— START OF Listed records —

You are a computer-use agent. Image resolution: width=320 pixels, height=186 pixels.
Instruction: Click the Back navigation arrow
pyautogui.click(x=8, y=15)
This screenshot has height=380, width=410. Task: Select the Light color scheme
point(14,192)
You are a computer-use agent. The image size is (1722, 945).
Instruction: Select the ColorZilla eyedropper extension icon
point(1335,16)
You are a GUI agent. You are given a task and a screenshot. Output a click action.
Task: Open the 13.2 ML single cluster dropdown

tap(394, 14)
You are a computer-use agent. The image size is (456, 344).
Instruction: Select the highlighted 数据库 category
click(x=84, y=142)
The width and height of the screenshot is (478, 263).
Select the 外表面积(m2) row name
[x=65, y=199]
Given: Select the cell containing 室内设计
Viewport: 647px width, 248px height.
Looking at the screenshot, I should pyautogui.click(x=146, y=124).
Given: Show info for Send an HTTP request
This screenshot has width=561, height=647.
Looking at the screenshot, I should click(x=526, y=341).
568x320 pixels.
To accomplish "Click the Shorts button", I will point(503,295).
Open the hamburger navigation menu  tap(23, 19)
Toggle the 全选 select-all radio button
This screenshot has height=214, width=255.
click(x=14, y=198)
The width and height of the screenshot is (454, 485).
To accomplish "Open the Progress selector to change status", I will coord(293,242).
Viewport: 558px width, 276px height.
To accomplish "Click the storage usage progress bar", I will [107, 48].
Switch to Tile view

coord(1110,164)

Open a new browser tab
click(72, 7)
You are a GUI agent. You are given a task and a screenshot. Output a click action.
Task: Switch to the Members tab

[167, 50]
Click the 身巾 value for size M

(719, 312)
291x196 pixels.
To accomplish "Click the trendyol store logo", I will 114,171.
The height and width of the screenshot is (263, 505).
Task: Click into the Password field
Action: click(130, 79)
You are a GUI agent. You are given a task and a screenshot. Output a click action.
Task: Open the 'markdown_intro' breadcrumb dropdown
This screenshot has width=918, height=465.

— END OF Listed records —

# What to produce
Copy out every line above, without changing a single character.

# Full solution
You are a computer-use agent. Image resolution: width=320 pixels, height=186 pixels.
Instruction: Click the Back navigation arrow
pyautogui.click(x=8, y=15)
This screenshot has height=380, width=410. Task: Select the Light color scheme
point(14,192)
You are a computer-use agent. The image size is (1722, 945).
Instruction: Select the ColorZilla eyedropper extension icon
point(1335,16)
You are a GUI agent. You are given a task and a screenshot. Output a click action.
Task: Open the 13.2 ML single cluster dropdown

tap(394, 14)
You are a computer-use agent. The image size is (456, 344).
Instruction: Select the highlighted 数据库 category
click(x=84, y=142)
The width and height of the screenshot is (478, 263).
Select the 外表面积(m2) row name
[x=65, y=199]
Given: Select the cell containing 室内设计
Viewport: 647px width, 248px height.
Looking at the screenshot, I should pyautogui.click(x=146, y=124).
Given: Show info for Send an HTTP request
This screenshot has width=561, height=647.
Looking at the screenshot, I should click(x=526, y=341).
568x320 pixels.
To accomplish "Click the Shorts button", I will point(503,295).
Open the hamburger navigation menu  tap(23, 19)
Toggle the 全选 select-all radio button
This screenshot has height=214, width=255.
click(x=14, y=198)
The width and height of the screenshot is (454, 485).
To accomplish "Open the Progress selector to change status", I will coord(293,242).
Viewport: 558px width, 276px height.
To accomplish "Click the storage usage progress bar", I will [107, 48].
Switch to Tile view

coord(1110,164)

Open a new browser tab
click(72, 7)
You are a GUI agent. You are given a task and a screenshot. Output a click action.
Task: Switch to the Members tab

[167, 50]
Click the 身巾 value for size M

(719, 312)
291x196 pixels.
To accomplish "Click the trendyol store logo", I will 114,171.
The height and width of the screenshot is (263, 505).
Task: Click into the Password field
Action: click(130, 79)
You are a GUI agent. You are given a task and a screenshot. Output a click action.
Task: Open the 'markdown_intro' breadcrumb dropdown
This screenshot has width=918, height=465.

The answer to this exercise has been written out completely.